The descriptive element describes the types of goods or services offered by your business. The descriptive element does not legally restrict you from conducting other types of business. Many companies use a broad and flexible descriptive term like “Solutions”, “Consulting, or “Technologies.” For example, the “Computer” in Apple Computer Inc. is the descriptive element.

The legal ending is the least important part of the corporate name. The ending just tells the public that you are operating an incorporated business. Ownr lets you choose one of the following legal endings: Inc. (Incorporated), Ltd. (Limited), and Corp. (Corporation). The ending has no legal consequences. You can choose whichever you prefer as an abbreviation or full word.

Keep in mind that the corporate name is just the formal name that you will use to enter contracts, receive payments, and correspond with the government. This is not the same as a product or brand name. For example, when you’re eating at McDonald’s, you’re actually doing business with McDonald’s of Canada Restaurants Ltd. The brand name “McDonald’s” is protected under trademark laws, but the corporate name is longer and more specific.

Ownr helps you navigate the legal requirements for corporate names in Canada. Once you choose a name that is right for your business, Ownr files the necessary documents with the government to get final approval for your name.

2. Appoint Directors & Officers

Whether you’re big or small, every corporation in Canada must have directors and officers. It is very common for one person to be both a director and an officer of a corporation. Directors oversee the management of the corporation, while the officers are operating the day-to-day business.

If you’re the corporation’s only owner and manager, Ownr makes the appointment of directors and officers extremely quick and simple. You just have to confirm that you are the sole owner and manager, then you will be appointed as the director and officer of the corporation.

If you have other people involved in managing the business, you will need to appoint officers and directors. Ownr prepares all the necessary documents. For example, directors will have to confirm that they agree to take their position with the company by signing a Director’s Consent, which will be sent for e-signature from Ownr.

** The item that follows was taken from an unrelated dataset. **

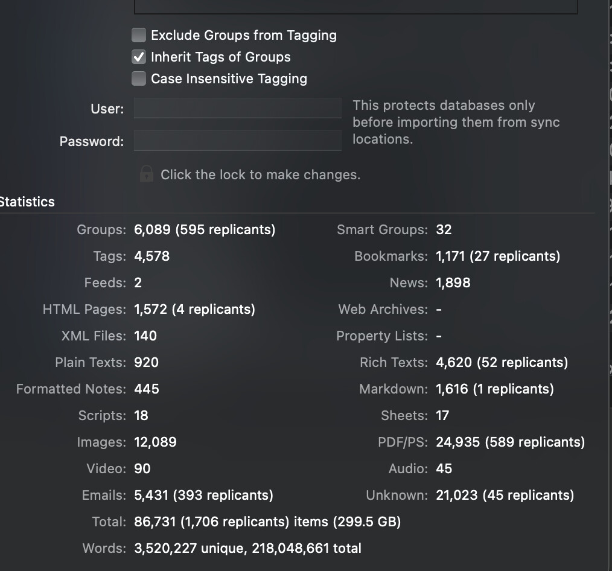Enable Exclude Groups from Tagging checkbox
The width and height of the screenshot is (612, 571).
point(139,35)
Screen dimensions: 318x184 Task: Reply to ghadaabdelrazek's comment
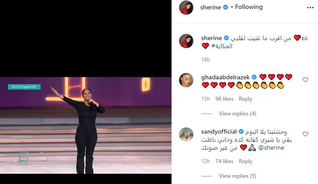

Ownr lets you create various roles for officers in your corporation. Officers are given titles to reflect their role as the corporation’s senior managers. Every corporation must have a President and Secretary, and these positions can be held by the same person. Other common officer titles include CEO, Vice-President, and Treasurer.

3. Define Share Classes & Issue Shares

Shares are the units of the company that determine the company's ownership. Without shares, you have no record of who owns what. Having no shares (or improper share documentation) becomes a massive problem when it comes time to sell your business, get investment, or apply for loans.

Ownr issues shares to shareholders immediately after the incorporation process is complete. As your company grows, Ownr will keep track of your shareholders over time.

But before you give shares to yourself or anyone else, you need to define the corporation’s share classes. Share classes exist because not all shares need to be the same. For example, it’s very common for companies to have both voting and non-voting shares. Voting shares are given to those people who want to maintain control over the corporation. Non-voting shareholders will still benefit from the corporation’s growth, and their shares may increase in value, but the non-voting shareholders will have to trust the voting shareholders to make the right decisions.

You can create unlimited share classes in the Shares section of Ownr. You can easily select whether each share class will have voting rights. By switching to “Advanced” mode, you can choose more complex types of shares (called “preferred shares”) if you need them in your corporation for future planning or tax reasons. Click here to learn more about how to do that on Ownr.

Once you create the share classes, you can distribute the shares to the shareholders. Ownr has a flexible approach that lets you set up shares in a way that works best for you. You can choose a custom number of shares, or use our industry-standard default settings.